Managing up is not manipulation. It is clarity. It is partnership. It is protecting your time so you can be effective, not just available.
How I Do It
1. I Give 110% at the Office
When I am at work, I am fully at work. Focused, efficient, present. I do not waste hours. I do not drag tasks out. I give my 110% so that when the clock hits the end of my day, I have earned the right to walk away clean. My boss gets the best of me during paid hours. And in return, my home time gets to be my home time. No guilt. No leakage. No pretending I am present with my kids while my mind is still in a spreadsheet.
This is the deal I make with myself and the standard I set with my boss. High performance in exchange for hard boundaries.
2. I Set Boundaries Early and Clearly
Before the laptop becomes a leash, I state my hours. I am available between 8 AM and 5 PM. Urgent matters outside those hours go through a specific channel, a phone call, not a casual email. I do not apologise for this. I present it as a fact that ensures I deliver my best work during the hours I am paid for.
If your boss expects 24-7 availability, that is a conversation that needs to happen. Not once. Repeatedly, until it sticks.
3. I Communicate My Capacity
I do not pretend I can do everything. When I am at capacity, I say so. Not with complaints, with facts. “I have three priorities this week: the quarterly report, the team performance reviews, and the client presentation. If you add the budget analysis, something will slip. Which would you like me to deprioritise?”
This shifts the burden back where it belongs. It shows I am managing my time strategically, not lazily. It forces my boss to make choices instead of simply dumping more on me.
4. I Document Everything
Conversations about expectations get forgotten or reinterpreted. I follow up in writing. “Just confirming our discussion: the deadline for the project is Friday, with the understanding that the additional scope you mentioned will be phase two next month.” This protects me. It protects my boss. It creates a record that prevents scope creep and last-minute surprises.
5. I Under-Promise and Over-Deliver
Not in a manipulative way. In a realistic way. If I think a task will take three days, I say four. If I finish early, everyone wins. If something goes wrong, I have buffer. Consistently missing deadlines because I agreed to impossible timelines damages trust. Building in realistic expectations builds credibility.
6. I Ask for Priorities
When everything is urgent, nothing is. I ask my boss to rank requests. “You have given me five tasks due this week. Can you help me understand which two are most critical?” This does two things. It shows I am thinking strategically. And it often reveals that some of the urgency was manufactured, not real.
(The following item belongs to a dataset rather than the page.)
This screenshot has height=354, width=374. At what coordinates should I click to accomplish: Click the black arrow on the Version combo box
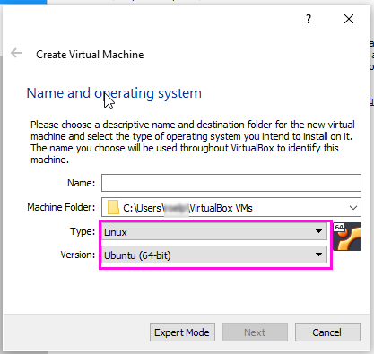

7. I Protect My Non-Work Life Fiercely
My evenings belong to my kids. My weekends belong to my business and my sanity. I do not check emails after hours unless it is a genuine crisis. I do not respond to messages that can wait. I do not let the laptop blur the line between professional and personal.
This is not unprofessional. It is sustainable. A burnt-out employee is useless to everyone. A rested, focused employee delivers better results in fewer hours.
The Conversation That Changed Everything
I once told my boss, directly, “I want to do excellent work for you. When I am here, I give everything. But I also have a family and a business that depend on me. My home time needs to be my home time. Can we agree on what actually requires immediate response and what can wait until the next business day?”
It was uncomfortable. But it was necessary. And it worked. We established norms. I stopped being the person who replied at midnight. I started being the person who delivered thoughtful, complete work during working hours, then fully unplugged.
To the One Dreading That Conversation:
Your boss is not a mind reader. They may not know you are drowning. They may not realise the laptop feels like a chain. They may not understand that your time is already split between too many deserving things.
Speak up. Not with resentment. With clarity. Not with demands. With solutions. Manage up like your mental health depends on it. Because it does.
Now go give your 110% until 5 PM, close that laptop, and go be fully present where it matters most.
Drink your Ashwagandha. You’ve got this.